The Keikin set a pace only a royal horse could have kept up, and by afternoon we had ridden through leagues of countryside of indescribable richness, dense tapestries of vine, flower, branch and leaf, different from the lighter, golden country we had left. This forest had an older, darker aspect, brought about by the density of undergrowth and the difference in tree-types. The duraelaryn do not grow in mountain shadow. We had ascended to a higher elevation than the Golden Wood, and the delicate, flowering trees that had thrived in that well-watered, benevolent climate could not have survived this altitude. The trees that dominated this landscape were shaggier, evergreen: faris, pine, fir, dumis cedar and hemlock for the most part. Wildflowers found shelter and sustenance in every conceivable spot, climbing out from beneath fallen tree trunks, splitting the seemingly impermeable surface of a boulder, carpeting a hillside. Streams flowed among the hills in abundance, carving through the soil to reveal the rock beneath, water beading over dark granite, spray washing smooth across terraced shale. Occasionally I longed for the leisure to stop and admire some beauty particularly, but after a while the speed of our passage was part of the wonder, and every new beauty added to the composite image of reckless wilderness.
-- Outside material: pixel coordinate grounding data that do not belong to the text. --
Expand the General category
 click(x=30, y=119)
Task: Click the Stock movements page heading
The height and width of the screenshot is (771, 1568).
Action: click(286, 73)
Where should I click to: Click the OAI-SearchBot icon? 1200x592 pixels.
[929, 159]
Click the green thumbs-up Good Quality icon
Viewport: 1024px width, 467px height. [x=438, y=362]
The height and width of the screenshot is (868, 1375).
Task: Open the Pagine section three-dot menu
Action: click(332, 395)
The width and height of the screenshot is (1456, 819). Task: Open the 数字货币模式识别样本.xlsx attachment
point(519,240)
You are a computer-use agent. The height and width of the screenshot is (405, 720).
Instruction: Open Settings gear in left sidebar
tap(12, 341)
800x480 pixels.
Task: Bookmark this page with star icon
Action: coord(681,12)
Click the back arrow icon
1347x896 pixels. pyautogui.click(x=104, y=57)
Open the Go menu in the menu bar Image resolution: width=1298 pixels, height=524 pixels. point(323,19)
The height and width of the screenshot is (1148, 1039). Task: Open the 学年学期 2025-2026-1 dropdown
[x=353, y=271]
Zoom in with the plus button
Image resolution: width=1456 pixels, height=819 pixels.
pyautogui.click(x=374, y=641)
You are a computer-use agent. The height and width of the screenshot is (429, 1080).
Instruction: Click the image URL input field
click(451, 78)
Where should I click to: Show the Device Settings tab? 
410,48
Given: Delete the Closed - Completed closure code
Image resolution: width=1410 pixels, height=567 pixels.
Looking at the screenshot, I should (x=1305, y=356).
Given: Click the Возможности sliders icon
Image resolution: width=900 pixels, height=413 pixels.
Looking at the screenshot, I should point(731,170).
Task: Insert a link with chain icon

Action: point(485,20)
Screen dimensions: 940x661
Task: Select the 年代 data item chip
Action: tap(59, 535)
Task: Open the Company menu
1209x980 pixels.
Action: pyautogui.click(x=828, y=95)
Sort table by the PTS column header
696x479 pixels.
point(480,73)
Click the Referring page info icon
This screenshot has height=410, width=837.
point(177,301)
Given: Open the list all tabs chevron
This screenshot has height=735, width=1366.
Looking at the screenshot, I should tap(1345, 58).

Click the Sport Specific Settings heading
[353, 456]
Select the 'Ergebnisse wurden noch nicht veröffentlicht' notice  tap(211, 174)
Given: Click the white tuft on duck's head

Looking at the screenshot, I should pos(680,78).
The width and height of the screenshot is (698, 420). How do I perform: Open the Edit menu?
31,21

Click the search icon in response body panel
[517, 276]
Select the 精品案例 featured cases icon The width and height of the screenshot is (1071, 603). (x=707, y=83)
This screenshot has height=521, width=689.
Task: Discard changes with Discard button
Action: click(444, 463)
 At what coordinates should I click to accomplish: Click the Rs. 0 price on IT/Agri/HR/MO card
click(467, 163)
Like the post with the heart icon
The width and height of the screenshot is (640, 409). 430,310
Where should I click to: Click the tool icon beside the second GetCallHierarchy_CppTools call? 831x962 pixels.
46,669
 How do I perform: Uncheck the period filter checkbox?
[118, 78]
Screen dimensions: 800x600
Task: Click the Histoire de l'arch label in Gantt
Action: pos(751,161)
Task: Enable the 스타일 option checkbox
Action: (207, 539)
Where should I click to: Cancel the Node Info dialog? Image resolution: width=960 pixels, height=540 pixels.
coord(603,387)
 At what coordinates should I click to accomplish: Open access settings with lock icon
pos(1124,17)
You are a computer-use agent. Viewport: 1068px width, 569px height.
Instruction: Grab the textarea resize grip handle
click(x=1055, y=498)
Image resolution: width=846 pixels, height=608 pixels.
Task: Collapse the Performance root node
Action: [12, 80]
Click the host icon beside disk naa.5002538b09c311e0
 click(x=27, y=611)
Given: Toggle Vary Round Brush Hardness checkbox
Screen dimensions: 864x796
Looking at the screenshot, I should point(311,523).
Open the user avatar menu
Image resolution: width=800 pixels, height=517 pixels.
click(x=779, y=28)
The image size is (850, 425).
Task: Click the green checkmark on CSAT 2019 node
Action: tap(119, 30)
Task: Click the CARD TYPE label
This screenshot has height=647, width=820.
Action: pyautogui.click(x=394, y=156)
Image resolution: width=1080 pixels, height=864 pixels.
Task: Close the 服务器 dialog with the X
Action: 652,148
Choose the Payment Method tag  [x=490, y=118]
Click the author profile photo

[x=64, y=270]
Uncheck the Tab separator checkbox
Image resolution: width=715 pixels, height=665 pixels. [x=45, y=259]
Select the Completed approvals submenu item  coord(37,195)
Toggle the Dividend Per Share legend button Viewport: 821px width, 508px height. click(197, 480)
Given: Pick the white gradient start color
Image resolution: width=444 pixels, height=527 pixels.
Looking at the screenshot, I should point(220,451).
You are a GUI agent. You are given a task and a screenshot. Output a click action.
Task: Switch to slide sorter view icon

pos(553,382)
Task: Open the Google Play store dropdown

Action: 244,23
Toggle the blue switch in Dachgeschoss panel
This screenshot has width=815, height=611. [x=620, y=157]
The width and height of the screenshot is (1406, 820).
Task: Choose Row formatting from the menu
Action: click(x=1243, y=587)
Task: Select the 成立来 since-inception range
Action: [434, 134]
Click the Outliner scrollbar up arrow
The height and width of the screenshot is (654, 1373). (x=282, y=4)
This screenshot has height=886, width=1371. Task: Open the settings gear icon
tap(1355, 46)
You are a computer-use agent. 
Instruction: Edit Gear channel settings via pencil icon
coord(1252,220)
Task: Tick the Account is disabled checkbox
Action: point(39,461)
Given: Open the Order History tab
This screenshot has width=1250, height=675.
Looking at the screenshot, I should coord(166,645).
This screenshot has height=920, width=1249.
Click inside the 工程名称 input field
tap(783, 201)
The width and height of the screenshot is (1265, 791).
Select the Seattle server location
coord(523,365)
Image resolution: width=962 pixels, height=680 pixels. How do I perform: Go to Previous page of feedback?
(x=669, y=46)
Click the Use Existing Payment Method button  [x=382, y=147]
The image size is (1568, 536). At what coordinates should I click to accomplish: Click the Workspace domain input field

We reached the new campsite near nightfall, in a valley between three broad hills, sheltered by one of them from the winds that swept down the mountains. A storm was blowing when we met Gaelex, and she hurriedly reported to Kirith Kirin on matters that needed attention. camp was mostly set and the cook tents were in enough order that Thuerthin was promising a meal for the evening. The Jhinuuserret tents were settled and the Nivri pavilions were being staked. The shrine tent was being oriented, the shrine itself awaiting Mordwen’s presence before unpacking was begun.
But news had reached the column as it wound its way through the eastern forest, first from Cordyssa and then from Pel Pelathayn’s party, which had ridden south to review the border encampments in Maugritaxa and lower Illaeryn. From Cordyssa came news of bread riots in the city streets. From southern Arthen came reports that Drudaen and his army were marching east across the Cuthunre Valley and central Kellyxa, a host some six thousand strong, including heavy infantry from Vermland.
We heard this much at once since Kirith Kirin summoned the messengers before we had even dismounted. We’d ridden straight through central camp to the Nivri precinct — as I was to learn, the royal camp was always laid out in the same pattern, as heedless of the geography as possible. Gaelex told us the news, adding that the spy Duterian was awaiting Kirith Kirin in the glade where householders were pitching the Prince’s tent and that a delegation of Cordyssans wished to meet the Prince in Suvrin country, and awaited permission to enter Arthen at River Gate.
Mordwen and I went to oversee the shrine-mounting while the rest followed Kirith Kirin to hear the news.
We worked quickly even in the gathering darkness. A dozen torches burned in the clearing, blue-green flames and clear white light or orange-red tongues licking upward, coloring the flesh warmly. The soldiers were tired, some of them sweating, rivers of dirt washing down broad shoulders, scarred arms, collecting in exposed, ludicrous bellybuttons, between firm breasts, in hairy armpits. Voices mingled with laughter, wisecracks, snatches of song, brief moments of flirtation.
When the tent was in place I brought in the lamps and tool-cases, helping a woman I did not know roll in the jars of oil. I set everything to rights in the workroom and unpacked my own belongings. Soon the tent took on the familiar orderly look I remembered, and I got a start the first time I walked through the back flap, when instead of golden vuthloven I entered a thicket of hemlock and cedar, lower branches festooned with false grape vine in full leaf and flower. I heard the stream that ran behind a nearby fall of elgerath and felt the peacefulness that comes with return to order. I was home again, though home itself was in a different place.